Raging Bull in a China Shop
Day 29 of A Year of War and Peace
An investment in anger will put you in the red. Coriolanus’s stock still hasn’t improved since Plutarch compared him unfavorably to Alcibiades in terms of his control of that seething emotion. And even in Shakespeare’s play about the raging Roman general a character reflects that “anger’s my meat, I sup upon myself/ And so shall starve with feeding.”
Even so, Nikolai Rostov remains bullish about the market.
Today’s chapter starts innocently enough for our friend Rostov. We see that he’s settled in nicely to the war campaign as part of the Pavlograd hussars stationed just outside Braunau. He’s living with a man named Denisov and when he returns to their home early in the morning after a foraging expedition we see, in a worrisome parallel to his profligate father, that he’s a very liberal tipper. But, in terms of character traits, perhaps generosity isn’t so bad, especially in comparison with the anger that consumes him later in the chapter.

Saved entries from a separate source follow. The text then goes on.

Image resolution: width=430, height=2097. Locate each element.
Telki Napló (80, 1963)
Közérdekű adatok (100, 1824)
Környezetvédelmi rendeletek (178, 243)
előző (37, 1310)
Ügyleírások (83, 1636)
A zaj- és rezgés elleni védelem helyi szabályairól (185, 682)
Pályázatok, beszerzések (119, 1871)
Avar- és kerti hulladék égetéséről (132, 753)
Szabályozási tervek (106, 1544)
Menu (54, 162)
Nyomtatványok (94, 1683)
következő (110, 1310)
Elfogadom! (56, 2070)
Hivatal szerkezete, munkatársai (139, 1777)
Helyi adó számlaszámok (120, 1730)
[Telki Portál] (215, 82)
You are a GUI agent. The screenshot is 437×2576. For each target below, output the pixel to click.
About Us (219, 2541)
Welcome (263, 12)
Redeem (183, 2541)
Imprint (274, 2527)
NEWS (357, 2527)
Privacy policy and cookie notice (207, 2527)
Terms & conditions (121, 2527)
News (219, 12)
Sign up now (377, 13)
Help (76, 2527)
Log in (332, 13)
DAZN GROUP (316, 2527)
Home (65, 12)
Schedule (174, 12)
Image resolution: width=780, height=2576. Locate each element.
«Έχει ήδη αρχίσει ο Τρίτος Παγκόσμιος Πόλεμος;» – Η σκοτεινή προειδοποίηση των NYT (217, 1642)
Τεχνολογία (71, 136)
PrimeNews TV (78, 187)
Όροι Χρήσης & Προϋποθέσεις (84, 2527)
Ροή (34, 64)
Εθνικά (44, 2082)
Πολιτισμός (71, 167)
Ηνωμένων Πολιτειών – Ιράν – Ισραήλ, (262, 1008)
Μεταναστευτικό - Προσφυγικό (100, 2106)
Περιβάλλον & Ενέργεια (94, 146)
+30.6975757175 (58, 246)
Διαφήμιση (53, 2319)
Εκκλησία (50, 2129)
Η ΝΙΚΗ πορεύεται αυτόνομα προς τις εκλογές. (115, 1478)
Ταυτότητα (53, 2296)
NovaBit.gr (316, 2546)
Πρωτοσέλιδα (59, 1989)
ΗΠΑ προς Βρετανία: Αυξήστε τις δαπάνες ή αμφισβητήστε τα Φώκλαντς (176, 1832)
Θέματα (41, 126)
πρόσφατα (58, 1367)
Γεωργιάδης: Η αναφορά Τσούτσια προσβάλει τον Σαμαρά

So what is the spark that ignites Rostov’s rage in this chapter? It all starts with Denisov’s purse. Denisov is a gambler on a losing streak. When he sees Telyanin, the squadron quartermaster, approaching Denisov gives his purse to Rostov. He asks Rostov to see how much money he has left in it and then to shove it under the pillow on the bed. Rostov complies.
Telyanin hangs out for a bit and proves himself to be a very disagreeable fellow. When he leaves Denisov asks for his purse back. It is nowhere to be found. Rostov realizes that Telyanin must have stolen it. This launches Rostov into an absolute rage. He cannot think. He can barely speak. Against the wishes of Denisov, he leaves immediately to track down Telyanin, a superior, and confront him about the missing purse.
Rostov locates Telyanin eating supper at a restaurant and, in a fit, accuses him of stealing the purse and demands it back.
DAILY MEDITATION
Once again we find Rostov unable to resist the delirium of anger. And, once again, this anger causes him problems. He’d be much better served if, upon feeling the first fangs of anger’s bite, he were to slow down and reflect on the following:
[Anger is] is the most hideous and frenzied of all the emotions. For the other emotions have in them some element of peace and calm, while this one is wholly violent and has its being in an onrush of resentment, raging with a most inhuman lust for weapons, blood, and punishment, giving no thought to itself if only it can hurt another, hurling itself upon the very point of the dagger, and eager for revenge though it may drag down the avenger with it.